Gilka Machado Info


Gilka Machado (Rio de Janeiro, 1893-Rio de Janeiro, 1980) tinha sangue de artista nas veias: a mãe, Thereza Christina Moniz da Costa, era atriz de teatro e de rádio-teatro; e a filha, Heros, seria bailarina consagrada e pesquisadora das danças nativas brasileiras. Além disso, sua família incluía poetas e músicos famosos. E a moça se casa com um artista: o poeta, jornalista e crítico de arte Rodolfo Machado, em 1910, que morreria dali a 13 anos, deixando a esposa com dois filhos, Heros e Hélios.
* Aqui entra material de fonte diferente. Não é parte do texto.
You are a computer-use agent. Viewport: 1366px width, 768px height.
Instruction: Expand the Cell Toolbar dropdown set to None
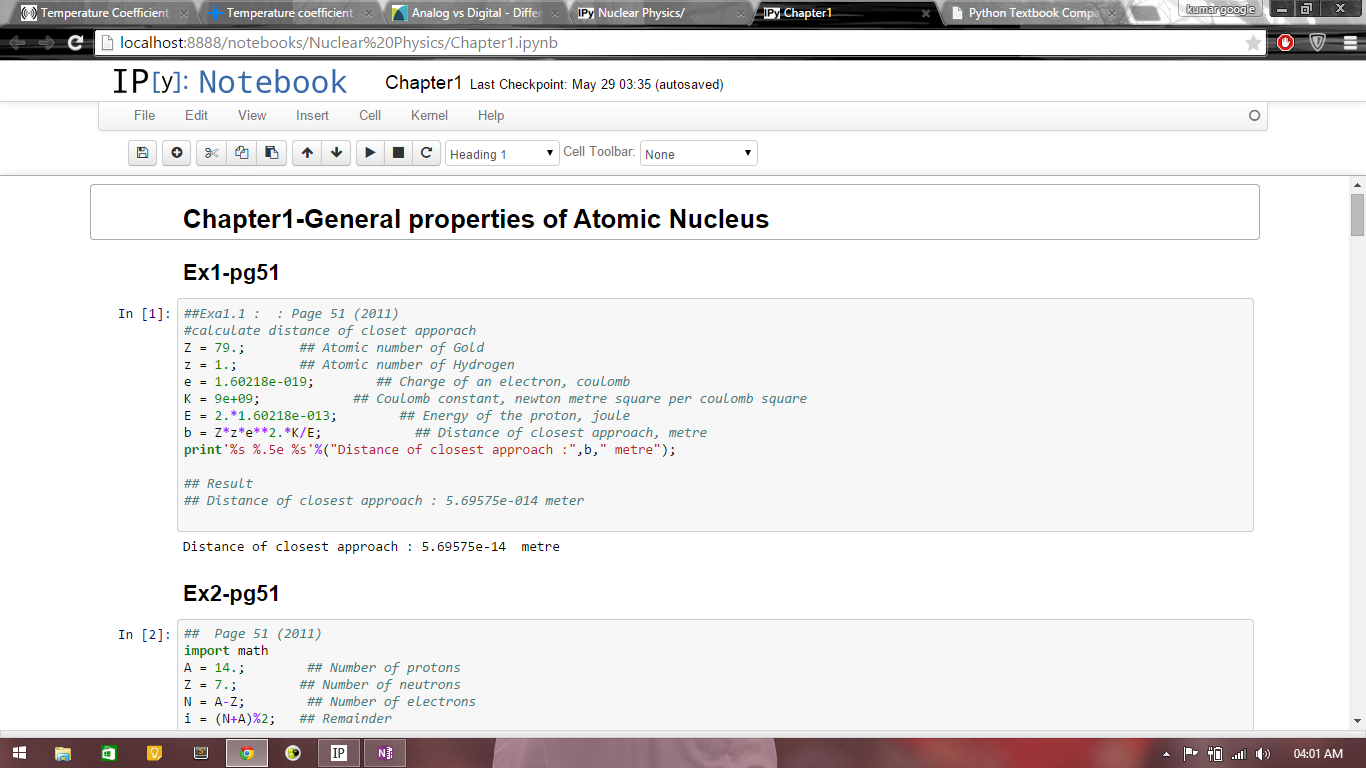698,154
Desde criança Gilka faz versos. E com 13 anos ganha concurso pelo jornal A imprensa, quando arrebata os 3 primeiros prêmios, com poemas assinados com seu próprio nome e com pseudônimos. Mas só em 1915, aos 22 anos, publica seu primeiro livro, Cristais Partidos. Seguem-se outros, ao longo da década de 1920, como Estados d’Alma (1917), Mulher Nua (1922), Meu Glorioso Pecado (1928), Amores que mentiram, que passaram (1928).

Poderia ter sido a primeira mulher a fazer parte da Academia Brasileira de Letras quando, após mudança do estatuto que proibia o ingresso de mulheres, lhe teria sido possível candidatar-se, atendendo a convite que lhe foi dirigido por Jorge Amado e apoiado por outros acadêmicos. Mas recusou o convite. Recebeu, contudo, da Academia Brasileira de Letras, em 1979, o prêmio Machado de Assis, pela publicação do volume de suas Poesias Completas. Encerra sua carreira com o poema “Meu menino”, escrito por ocasião da morte do filho Hélios, ocorrida em 1976.